Jeremy Morin (Photo by Jamie Sabau/Getty Images)
If there is one thing that Chicago Blackhawks head coach Joel Quenneville has become known for during his time with the team, it has been his penchant for constantly shuffling his lines if they aren’t performing up to snuff.
This has become such a well-known personality trait that some intrepid Photoshop savants have created images of Quenneville spinning a Price is Right wheel, among others, but despite the occasional mockery and frequent parody of the moves, sometimes the coach hits the nail right on the head.
One of those instances in recent games has been the union of Bryan Bickell and Jeremy Morin on the team’s third line. In the four games the duo has been together, they have provided some serious offensive punch from the bottom six, and they’ve been instrumental in the team winning four consecutive games despite missing Jonathan Toews and Patrick Kane because of injuries. Morin has been the more spectacular of the two, racking up three goals and two assists while playing excellent defense at the other end of the ice.
Unfortunately for Morin, there is a possibility that he could be removed from the lineup despite his excellent production, and that’s because of the number 12. That’s the number of forwards that can dress in an NHL game, and when Toews and Kane come back from their injuries (presumably in Game 1 of the team’s first round series), the Hawks are going to have to remove two forwards from their lineup to make room.

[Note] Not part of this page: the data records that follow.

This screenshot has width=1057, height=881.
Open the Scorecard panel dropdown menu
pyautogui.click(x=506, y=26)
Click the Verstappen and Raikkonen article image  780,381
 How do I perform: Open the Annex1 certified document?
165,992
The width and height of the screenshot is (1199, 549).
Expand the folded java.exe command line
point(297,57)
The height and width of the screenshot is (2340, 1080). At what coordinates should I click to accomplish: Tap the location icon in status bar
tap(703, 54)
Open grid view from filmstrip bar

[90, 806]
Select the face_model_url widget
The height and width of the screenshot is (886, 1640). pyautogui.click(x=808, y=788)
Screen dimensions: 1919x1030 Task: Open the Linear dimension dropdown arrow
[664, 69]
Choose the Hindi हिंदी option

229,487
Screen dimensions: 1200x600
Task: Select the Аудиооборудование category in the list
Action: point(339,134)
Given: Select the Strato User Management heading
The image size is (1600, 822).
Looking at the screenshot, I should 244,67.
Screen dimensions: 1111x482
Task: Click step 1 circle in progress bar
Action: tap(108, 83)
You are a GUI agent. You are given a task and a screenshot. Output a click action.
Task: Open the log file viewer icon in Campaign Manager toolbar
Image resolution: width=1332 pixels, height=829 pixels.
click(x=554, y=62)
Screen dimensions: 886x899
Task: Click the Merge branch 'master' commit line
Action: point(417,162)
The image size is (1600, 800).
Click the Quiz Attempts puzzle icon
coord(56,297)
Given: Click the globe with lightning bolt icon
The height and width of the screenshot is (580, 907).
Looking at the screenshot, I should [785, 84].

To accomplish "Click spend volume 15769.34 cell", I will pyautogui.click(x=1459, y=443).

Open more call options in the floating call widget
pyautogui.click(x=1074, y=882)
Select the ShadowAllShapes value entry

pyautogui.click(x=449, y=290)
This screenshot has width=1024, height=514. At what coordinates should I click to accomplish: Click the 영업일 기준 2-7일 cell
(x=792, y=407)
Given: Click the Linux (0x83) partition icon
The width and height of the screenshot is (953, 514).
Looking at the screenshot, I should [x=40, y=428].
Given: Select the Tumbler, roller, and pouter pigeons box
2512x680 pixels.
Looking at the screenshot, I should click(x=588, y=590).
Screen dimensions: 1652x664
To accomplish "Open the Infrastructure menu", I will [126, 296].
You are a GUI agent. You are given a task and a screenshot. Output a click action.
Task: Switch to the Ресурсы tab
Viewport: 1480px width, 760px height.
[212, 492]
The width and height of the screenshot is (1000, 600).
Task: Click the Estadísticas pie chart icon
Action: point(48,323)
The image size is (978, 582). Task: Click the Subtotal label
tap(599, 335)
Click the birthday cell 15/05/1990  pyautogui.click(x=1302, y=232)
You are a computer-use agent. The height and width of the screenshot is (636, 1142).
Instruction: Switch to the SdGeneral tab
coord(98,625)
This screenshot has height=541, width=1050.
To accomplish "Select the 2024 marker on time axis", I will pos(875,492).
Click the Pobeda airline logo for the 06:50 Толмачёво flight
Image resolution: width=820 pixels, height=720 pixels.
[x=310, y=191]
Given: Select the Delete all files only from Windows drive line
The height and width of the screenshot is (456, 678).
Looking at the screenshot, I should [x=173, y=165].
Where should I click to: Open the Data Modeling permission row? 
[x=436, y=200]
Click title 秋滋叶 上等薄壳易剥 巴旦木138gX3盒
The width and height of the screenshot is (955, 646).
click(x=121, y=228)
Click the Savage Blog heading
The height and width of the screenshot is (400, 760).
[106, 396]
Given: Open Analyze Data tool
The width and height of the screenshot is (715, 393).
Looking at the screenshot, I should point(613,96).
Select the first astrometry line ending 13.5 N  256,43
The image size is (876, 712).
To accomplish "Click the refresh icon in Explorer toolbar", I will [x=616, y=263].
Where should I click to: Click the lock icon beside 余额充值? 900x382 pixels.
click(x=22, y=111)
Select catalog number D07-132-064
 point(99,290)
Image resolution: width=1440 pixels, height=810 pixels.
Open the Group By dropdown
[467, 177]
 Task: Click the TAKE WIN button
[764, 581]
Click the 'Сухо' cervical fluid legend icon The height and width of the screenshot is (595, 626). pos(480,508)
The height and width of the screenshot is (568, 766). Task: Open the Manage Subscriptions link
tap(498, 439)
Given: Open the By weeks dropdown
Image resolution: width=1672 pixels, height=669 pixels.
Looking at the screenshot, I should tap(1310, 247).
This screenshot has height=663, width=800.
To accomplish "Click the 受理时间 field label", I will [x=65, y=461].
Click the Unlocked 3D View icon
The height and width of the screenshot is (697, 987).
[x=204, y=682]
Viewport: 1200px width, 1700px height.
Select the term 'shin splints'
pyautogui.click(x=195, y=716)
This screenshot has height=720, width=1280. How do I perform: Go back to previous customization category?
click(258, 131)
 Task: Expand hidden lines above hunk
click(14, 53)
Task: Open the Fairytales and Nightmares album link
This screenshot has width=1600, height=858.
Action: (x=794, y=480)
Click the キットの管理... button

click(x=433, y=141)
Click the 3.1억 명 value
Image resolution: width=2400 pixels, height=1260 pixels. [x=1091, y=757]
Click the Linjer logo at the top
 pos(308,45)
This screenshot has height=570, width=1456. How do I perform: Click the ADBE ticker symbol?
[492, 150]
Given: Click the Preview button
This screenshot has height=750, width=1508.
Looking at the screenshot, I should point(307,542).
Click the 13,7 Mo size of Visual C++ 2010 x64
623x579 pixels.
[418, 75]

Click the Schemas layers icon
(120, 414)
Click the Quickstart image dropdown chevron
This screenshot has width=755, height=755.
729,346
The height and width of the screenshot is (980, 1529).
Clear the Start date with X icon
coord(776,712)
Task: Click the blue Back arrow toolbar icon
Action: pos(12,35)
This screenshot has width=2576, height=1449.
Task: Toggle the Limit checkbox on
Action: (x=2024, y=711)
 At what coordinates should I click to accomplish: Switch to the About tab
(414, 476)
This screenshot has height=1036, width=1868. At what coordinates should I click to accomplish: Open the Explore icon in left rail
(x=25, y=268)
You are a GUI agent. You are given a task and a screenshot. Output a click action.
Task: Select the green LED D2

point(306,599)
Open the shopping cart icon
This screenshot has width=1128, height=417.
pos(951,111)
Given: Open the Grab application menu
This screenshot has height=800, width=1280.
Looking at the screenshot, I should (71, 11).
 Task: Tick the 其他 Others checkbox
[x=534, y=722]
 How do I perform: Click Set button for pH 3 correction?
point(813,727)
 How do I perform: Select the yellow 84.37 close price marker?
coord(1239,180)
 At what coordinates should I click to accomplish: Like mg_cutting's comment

One of those players is bound to be Joakim Nordstrom (although there’s always a possibility that Quenneville could re-insert him in place of a guy like Brandon Bollig or Brandon Saad), but the other forward that’ll trade a jersey for a suit is up for significant debate. Kris Versteeg is one of the guys whose name has been bandied about, as Stan Bowman’s “big move” this season has turned into more of a bust. Quenneville seems to have a lot of patience for the forward as he tries to find his game, and if that continues to be the case once the postseason begins, then Morin might be the next guy out of the lineup.
All things considered though, Quenneville’s loyalty to Versteeg needs some serious re-evaluation. While the veteran was brought back to Chicago because of his abilities as a two-way forward, he has become less dependable at both ends of the ice, and in some situations, he’d already be on his way to the press box instead of suiting up every night. Morin’s play may be really impressive now, but judging by the way Quenneville has handled some of the younger players on the team in the past, Morin might still get passed over for a playoff lineup spot because of Versteeg’s experience in the postseason.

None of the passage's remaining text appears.